Stated exercise
From the forum thread on wifi not turning back on, return word for word the part that opens with the words containing "# wifi cannot" and closes with "module is loaded.".

Extract provided
# wifi cannot be turn on after turned off

## davidshen84

Hi,

My system is Gentoo 64 bit, up to date, and I use NetworkManager to manage my network. My wifi was working fine. But when I accidentally turned off by using the laptop's wifi power switch, I cannot turn it on any more, not even after I reboot the system. **lspci** shows my card, but **ip link** does not show my wifi device. The *iwlwifi* module is loaded.

I have dual boot, and my wifi woks well under windows. I can turn it on/off without any problem in windows.

I thought it might have something to do with *rfkill*. I checked my system, the module is loaded, with no error.

Some posts says UEFI can mass up with wifi, and I use UEFI and grub2. But I don't think I am in the same situation as they do.

----------

## charles17

What does "ifconfig -a" tell?

Also again check "rfkill list all"Last edited by charles17 on Fri Sep 26, 2014 11:14 am; edited 1 time in total

----------

## Roman_Gruber

i had some issues with rfkill in the past. what i remember was playing around with the kernel. in my case it was a kernel related issue, not a user space issue.

therefore you may try different kernel versions and see if hte problem exists there, but first check the howtos about setting up wifi / rfkill on the net. also check with lspci your card and see what others have done to get it working. Kernel settings / user space settings / anything else. and if it is a known issue.

if things goes worse it could be a bios issue also, check if there is a bios issue and if your dsdt is coded correct (just my thoughts)

----------

## davidshen84

Yes, I think it is a kernel related issue. After I accidentally turned of my wifi, I also recompiled my kernel, and **accidentally** again, I turned of CONFIG_IWLDVM option...hell~

----------

Information provided
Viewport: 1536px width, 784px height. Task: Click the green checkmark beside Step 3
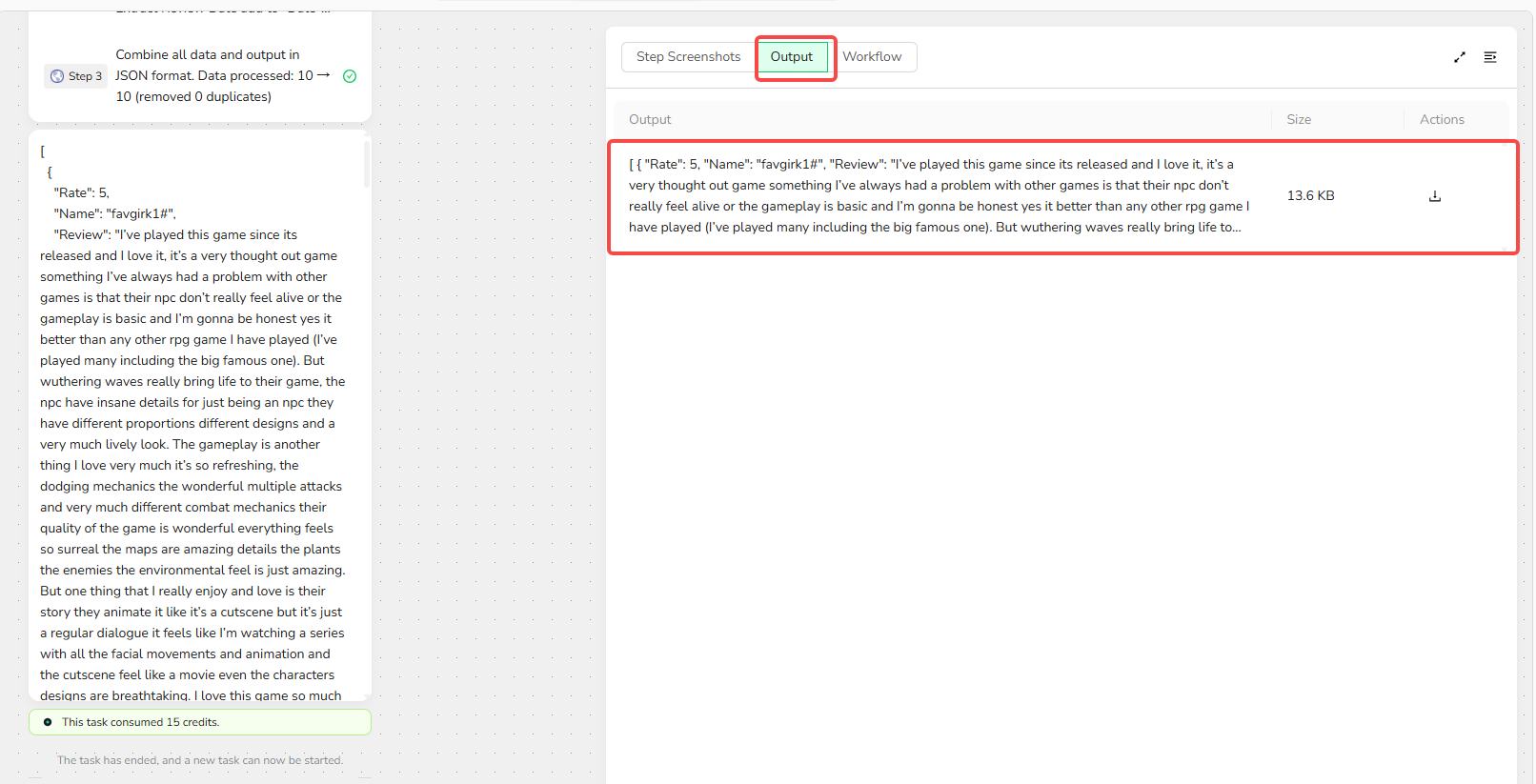point(350,76)
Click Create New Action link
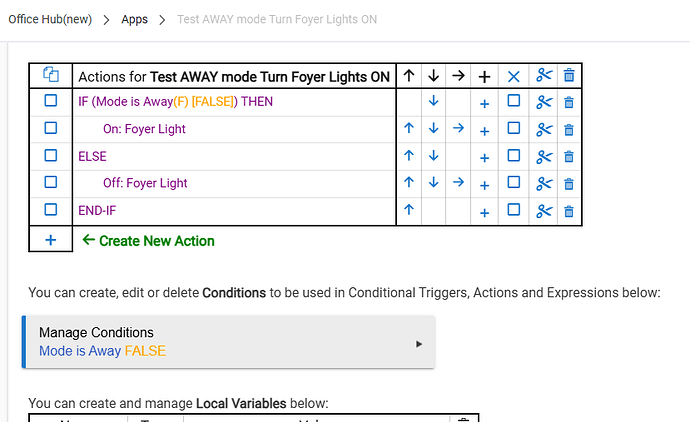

Task result
# wifi cannot be turn on after turned off

## davidshen84

Hi,

My system is Gentoo 64 bit, up to date, and I use NetworkManager to manage my network. My wifi was working fine. But when I accidentally turned off by using the laptop's wifi power switch, I cannot turn it on any more, not even after I reboot the system. **lspci** shows my card, but **ip link** does not show my wifi device. The *iwlwifi* module is loaded.